━━━━━ Extracted data ━━━━━

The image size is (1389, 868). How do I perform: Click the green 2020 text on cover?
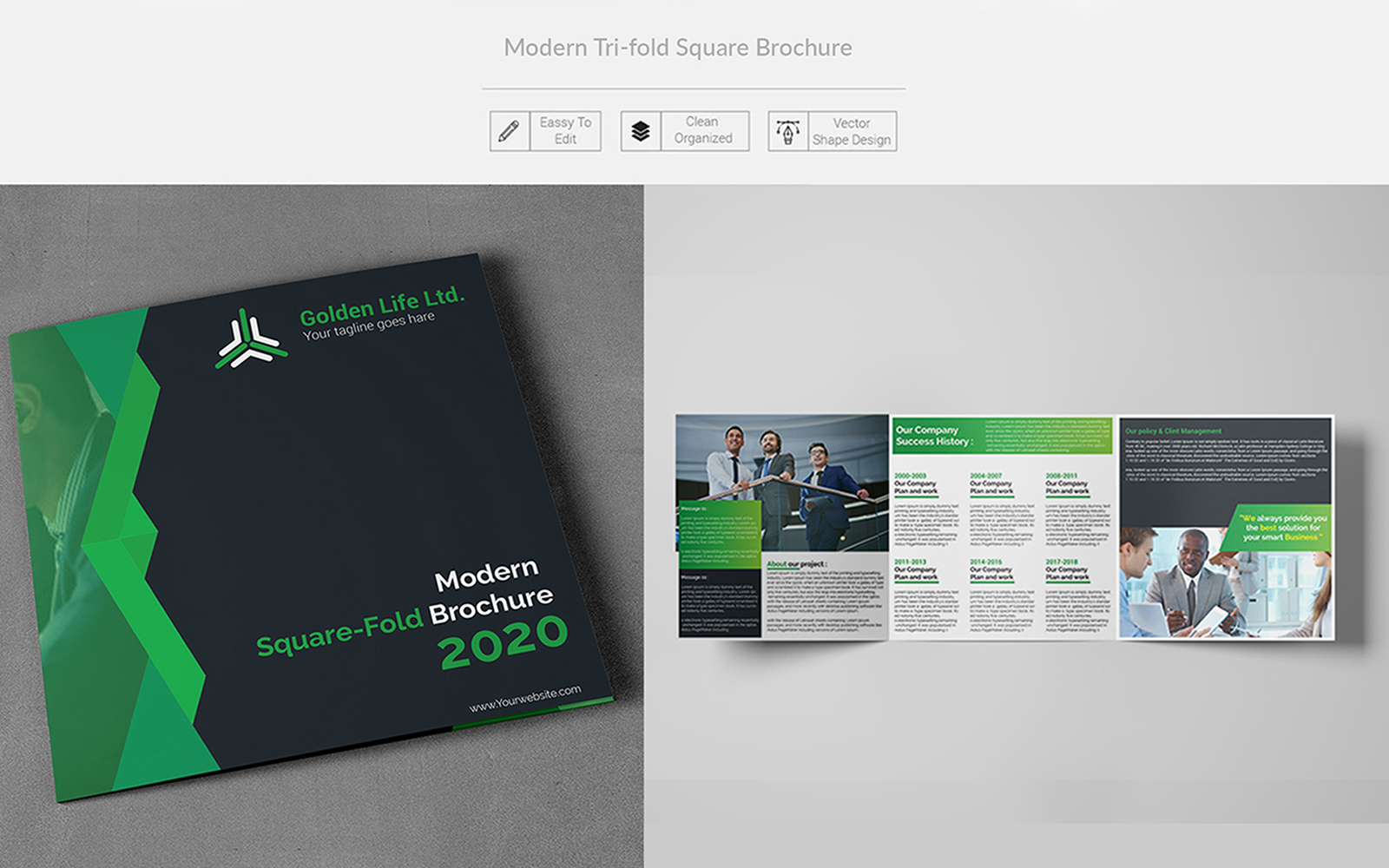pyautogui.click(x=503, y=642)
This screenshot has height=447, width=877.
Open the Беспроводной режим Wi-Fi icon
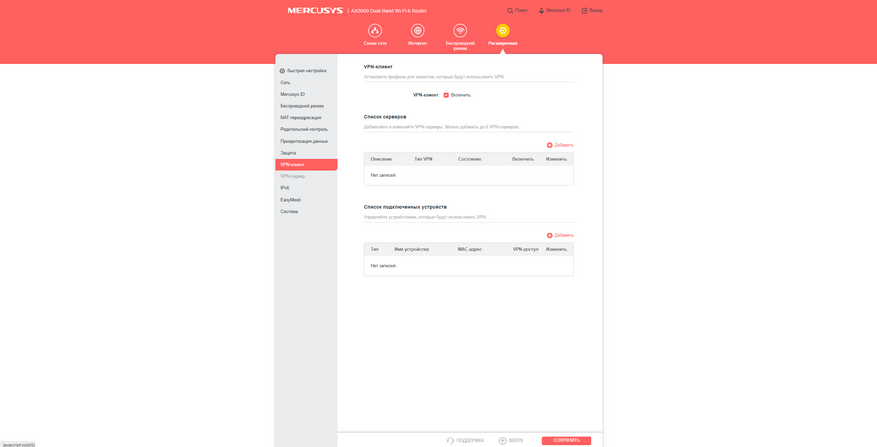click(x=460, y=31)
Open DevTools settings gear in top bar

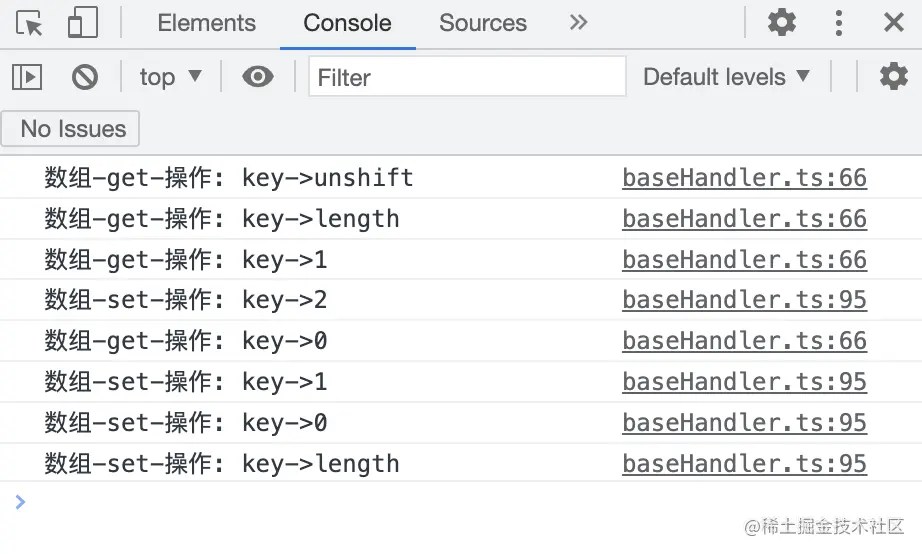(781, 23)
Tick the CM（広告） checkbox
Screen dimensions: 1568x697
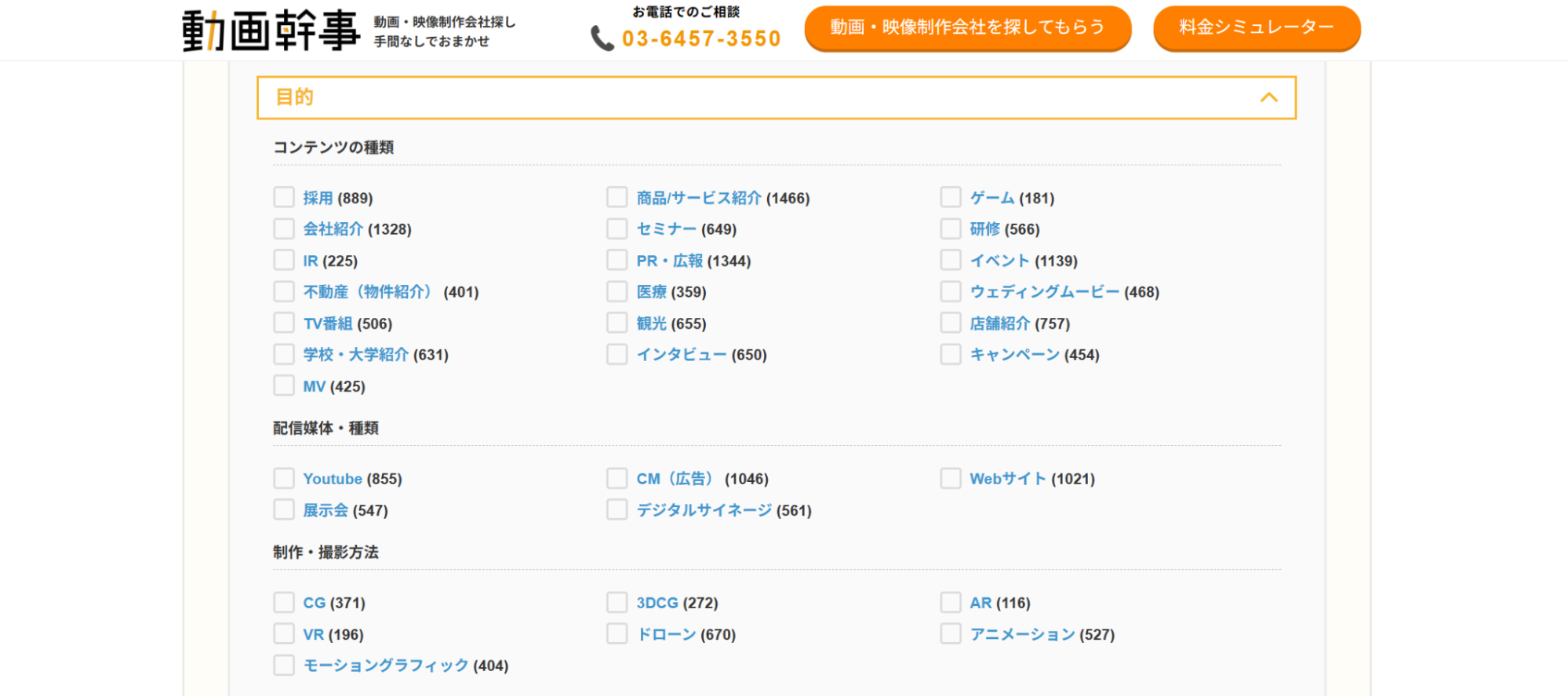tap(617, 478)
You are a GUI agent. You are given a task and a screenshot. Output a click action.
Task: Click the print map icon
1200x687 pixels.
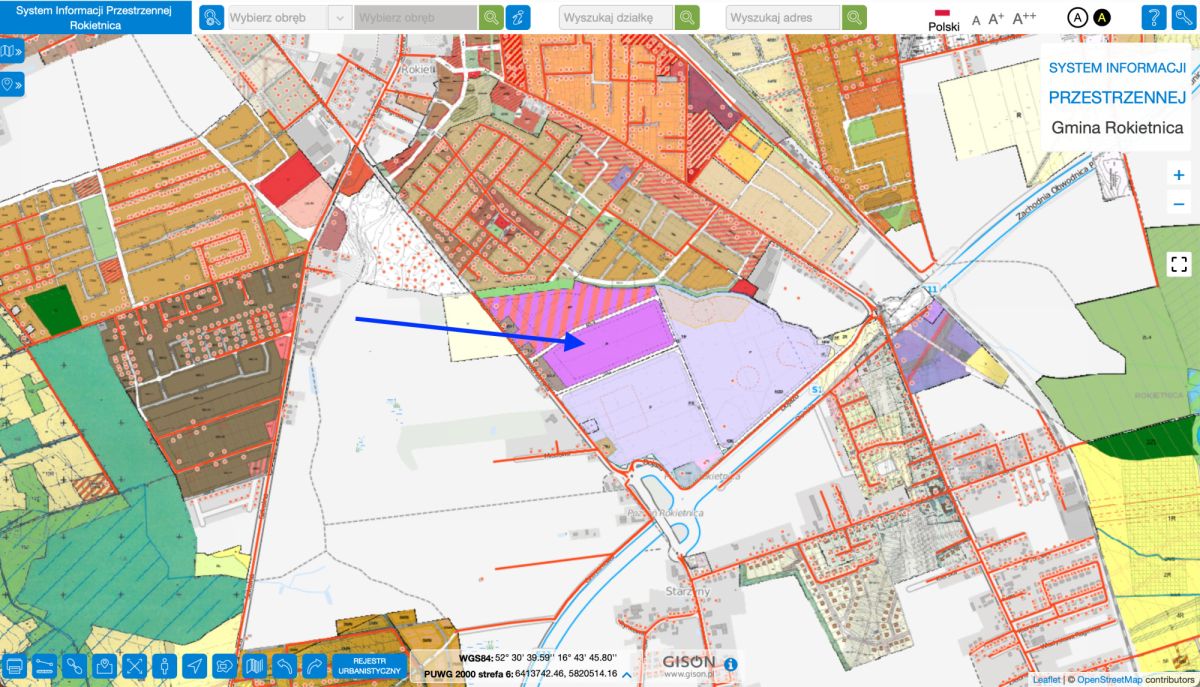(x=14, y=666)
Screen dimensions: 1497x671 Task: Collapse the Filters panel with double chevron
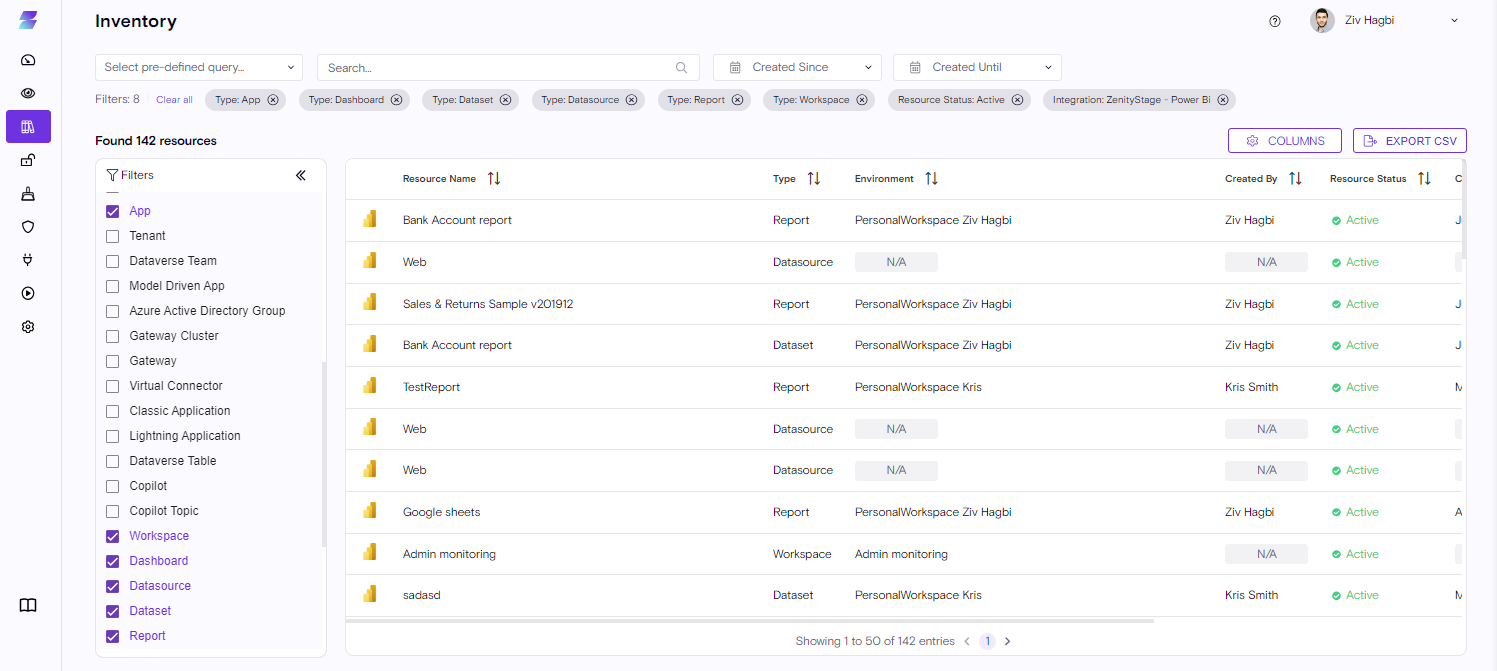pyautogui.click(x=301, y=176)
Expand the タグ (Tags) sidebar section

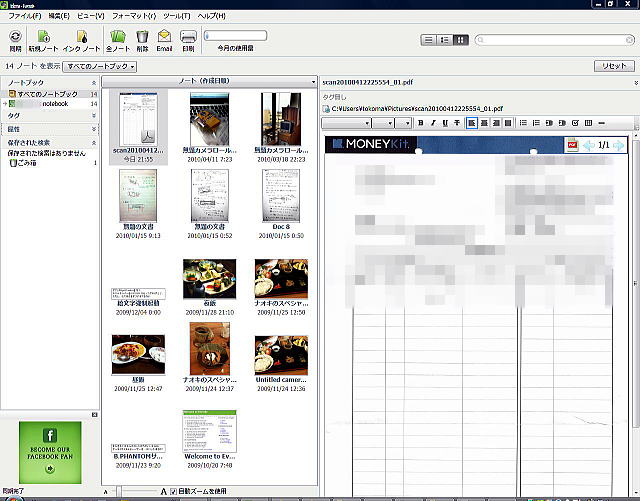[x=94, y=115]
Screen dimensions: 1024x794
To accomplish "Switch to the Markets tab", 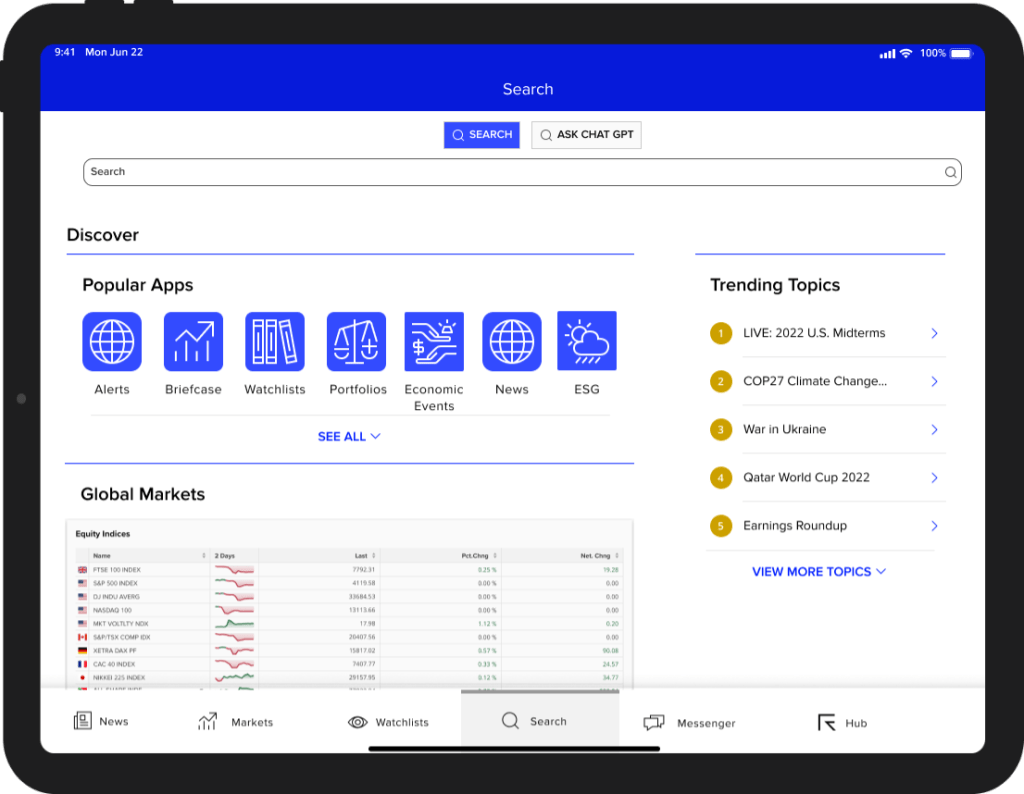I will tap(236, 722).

━━━━━

▶ [Exercise goal]
The lines of the records that contain the string "screenshot" should be located and copied.

▶ [Result below]
This screenshot has height=447, width=877.
You are a GUI agent. You are given a task and a screenshot. Output a click action.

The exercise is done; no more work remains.